Refat Sabah, Director of Teacher Creativity Center, confirmed that the creative initiatives that were presented throughout the conference sessions is a glimmer of hope for all those interested in education in Palestine, since it is promising that we have the minds, energy, and thoughts necessary for the educational renaissance. However, these initiatives are still submerged, hidden, and unfamiliar to the vast majority, and thus are still not effective. From this point, strengthening and promoting confidence in partnerships for the integration of these efforts to invest for the advancement of education is critical. Sabbah said that the results of the discussions and deep educational controversy in the conference is a reaffirmation that education is the responsibility of everyone, and that this responsibility requires all parties to immediately act to develop real partnerships for the advancement of education within a clear framework that is sensitive to the utilization of the huge capacity that is available to the Palestinian people. Out of the faith of Teacher Creativity Center that everyone is responsible for education, it was seen that work that highlights these experiences and valuable initiatives should be presented to public educators to be considered as models in the development, sponsorship, promotion and, dissemination.

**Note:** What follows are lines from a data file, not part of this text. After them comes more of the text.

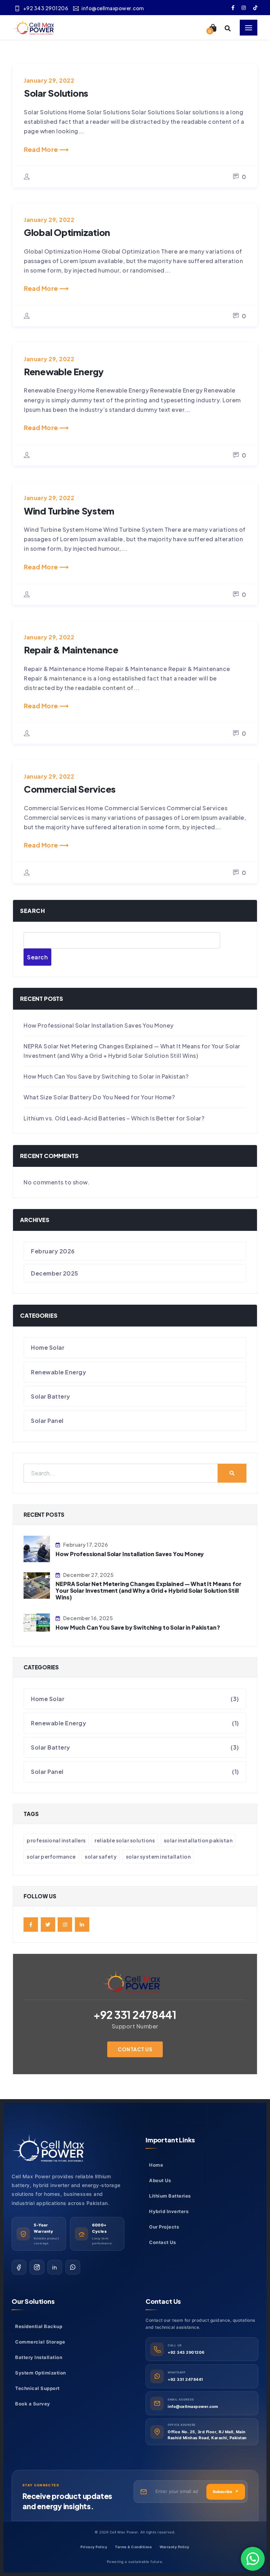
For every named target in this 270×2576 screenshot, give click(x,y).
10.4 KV (49, 2572)
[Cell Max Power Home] (53, 1911)
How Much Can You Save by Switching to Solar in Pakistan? (106, 838)
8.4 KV (48, 2562)
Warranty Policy (174, 2309)
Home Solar (47, 1109)
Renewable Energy (64, 134)
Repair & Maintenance (71, 412)
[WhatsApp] (72, 2029)
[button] (135, 2341)
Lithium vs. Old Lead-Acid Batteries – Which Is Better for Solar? (114, 880)
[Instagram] (37, 2029)
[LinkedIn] (54, 2029)
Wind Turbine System (69, 273)
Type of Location (55, 2495)
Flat (44, 2505)
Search (32, 673)
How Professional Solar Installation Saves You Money (99, 787)
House (48, 2515)
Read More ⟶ (46, 51)
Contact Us (135, 1811)
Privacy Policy (94, 2309)
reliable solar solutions (125, 1602)
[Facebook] (19, 2029)
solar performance (51, 1619)
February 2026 (53, 1013)
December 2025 (54, 1035)
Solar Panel (47, 1183)
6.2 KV (48, 2552)
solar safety (101, 1619)
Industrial (51, 2524)
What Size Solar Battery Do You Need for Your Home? (99, 859)
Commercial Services (70, 551)
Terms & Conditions (133, 2309)
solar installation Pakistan (198, 1602)
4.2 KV (48, 2542)
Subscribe (226, 2253)
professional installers (56, 1602)
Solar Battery (50, 1158)
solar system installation (158, 1619)
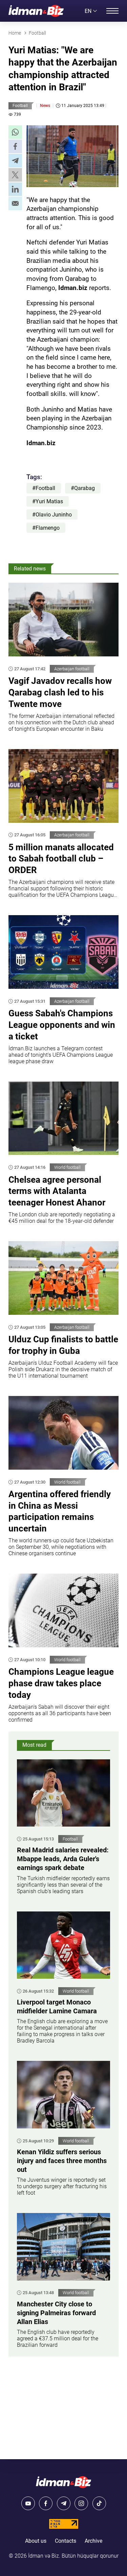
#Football (43, 488)
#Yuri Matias (47, 501)
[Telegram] (63, 2503)
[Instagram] (81, 2503)
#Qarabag (83, 488)
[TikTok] (99, 2503)
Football (20, 105)
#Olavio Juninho (52, 514)
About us (35, 2541)
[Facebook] (45, 2503)
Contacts (65, 2541)
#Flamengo (46, 528)
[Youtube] (28, 2503)
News (45, 105)
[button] (15, 132)
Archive (93, 2541)
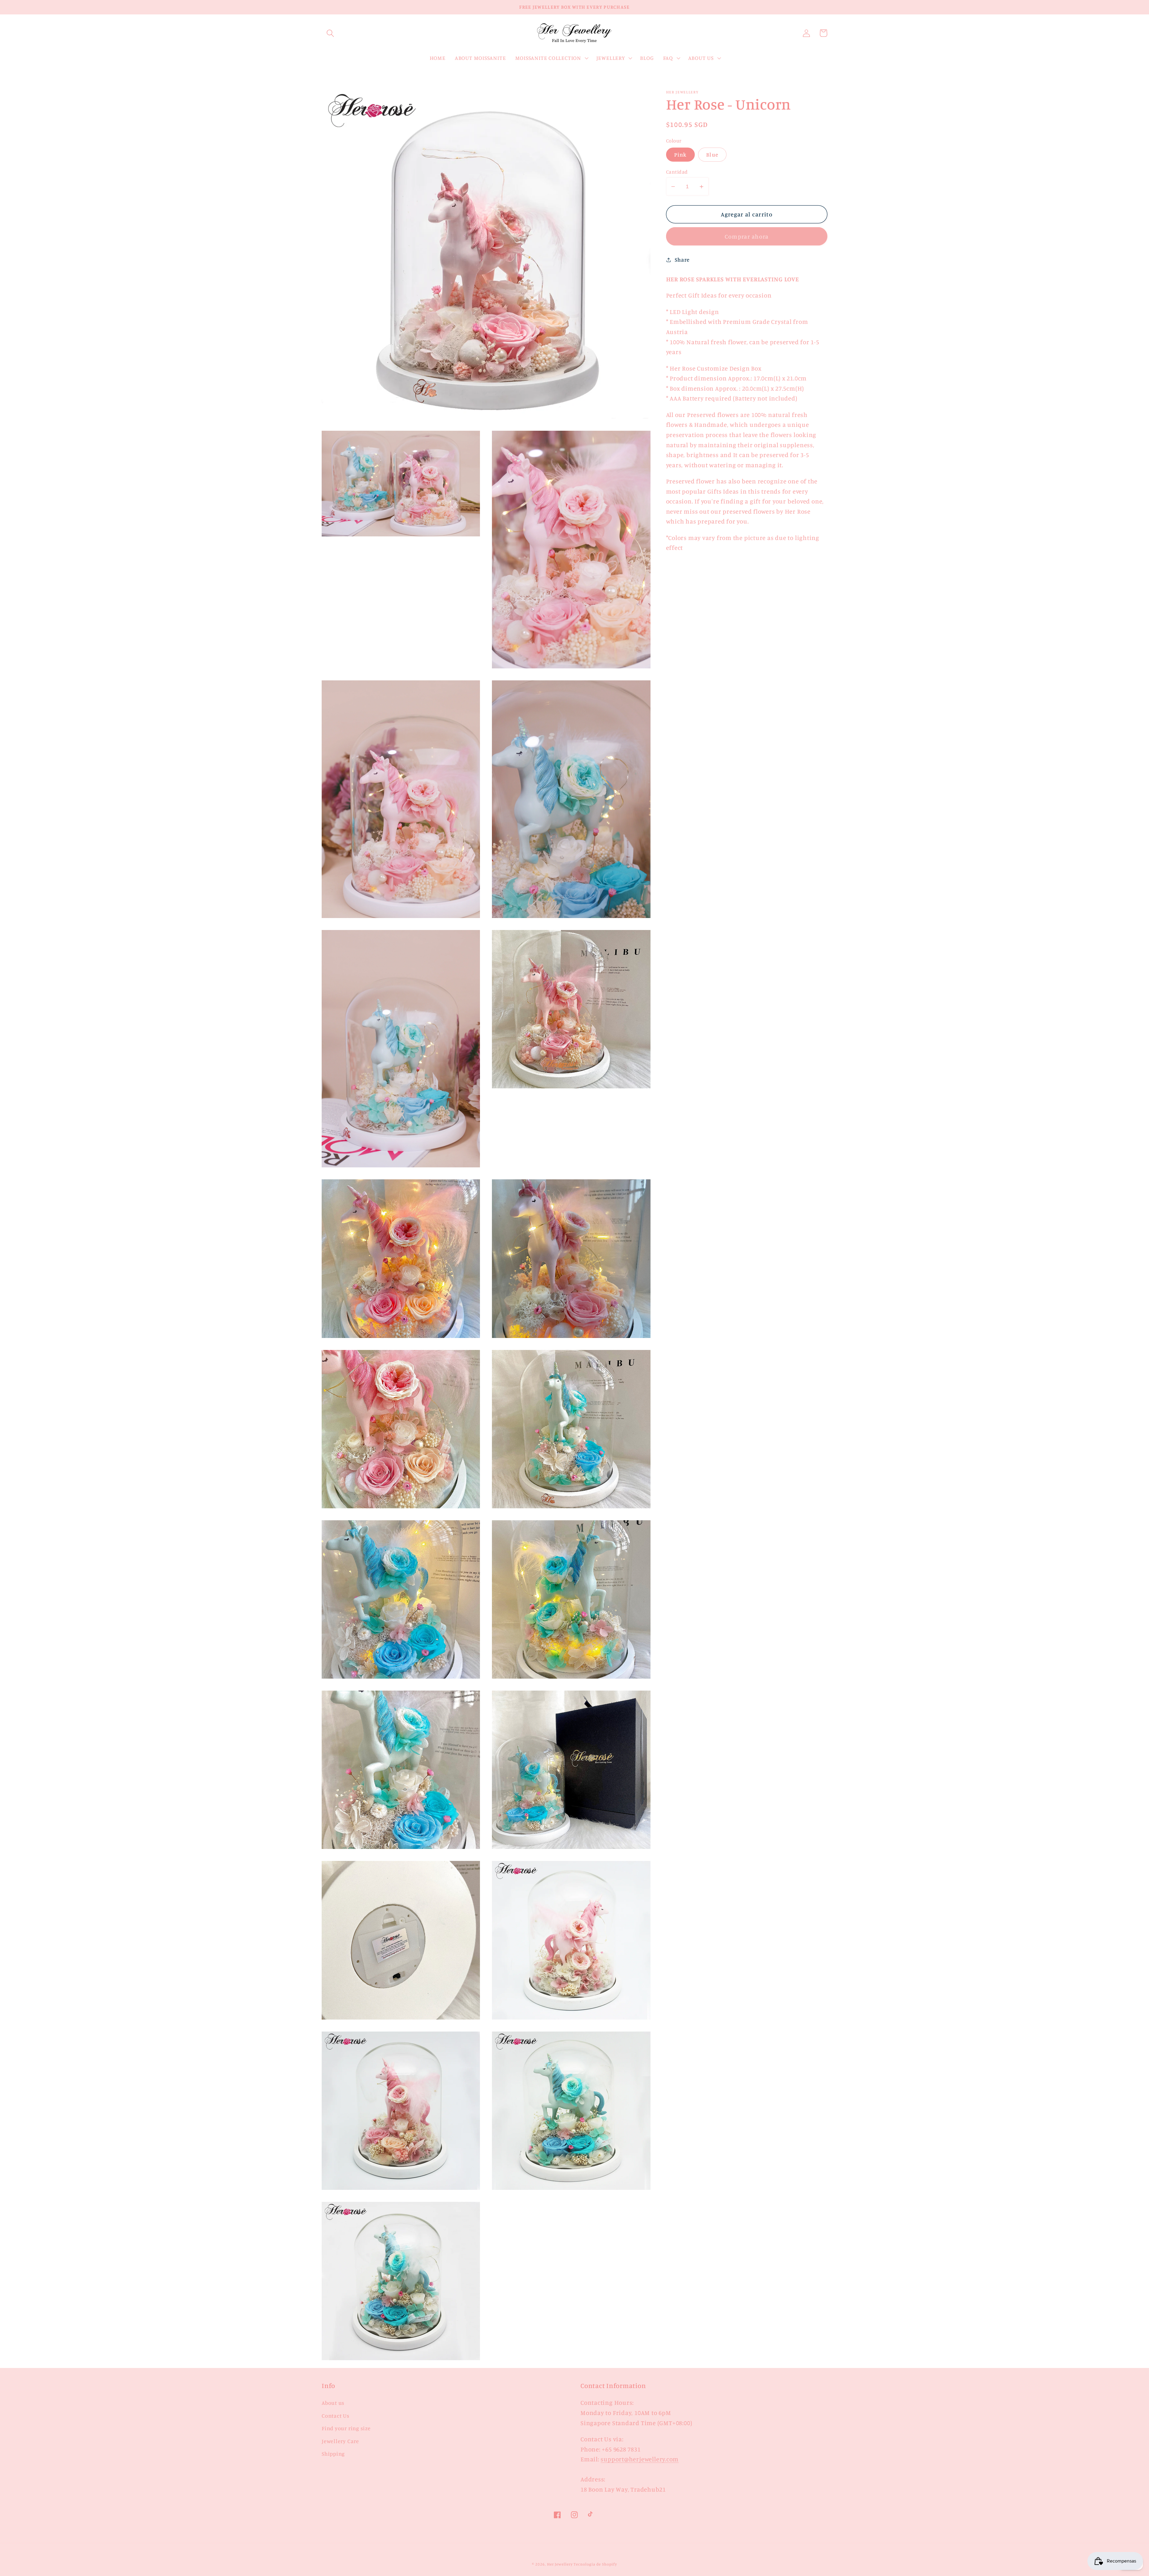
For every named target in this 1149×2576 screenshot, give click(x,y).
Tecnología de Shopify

The conferees produced several recommendations that touch the essence of the Palestinian education, including:
Need to develop education in Jerusalem and Area C as a priority because of the clear threat faced by education in these areas.
The need to strengthen individual and social values in the educational environment and teaching methods.
Focus on the qualitative aspect of education.
Screening and approval of successful educational initiatives in Palestinian schools, and then document these methods and experiences, develop, implement and disseminate them at the national level.

Work on preparation of alternative creative educational models to deal with the difficulties facing the education sector in Palestine, provided that these models are competent in terms of cost efficiency, their ability to deal with financial constraints and obstacles resulting from the infrastructure. These models can be prepared by teachers, school administrators, non-governmental organizations, the ministry, or through a partnership between the many stakeholders.
The need to allocate a substantial amount of money to scientific research and the development of this aspect, in addition to encouraging the private sector to assist in the funding process, and to encourage universities and research institutes to undertake as much research as possible to provide solutions to the educational problems.
Invite all sectors of society to engage and interact with the initiative of the Ministry of Education, calling for the formation of Community Education Councils.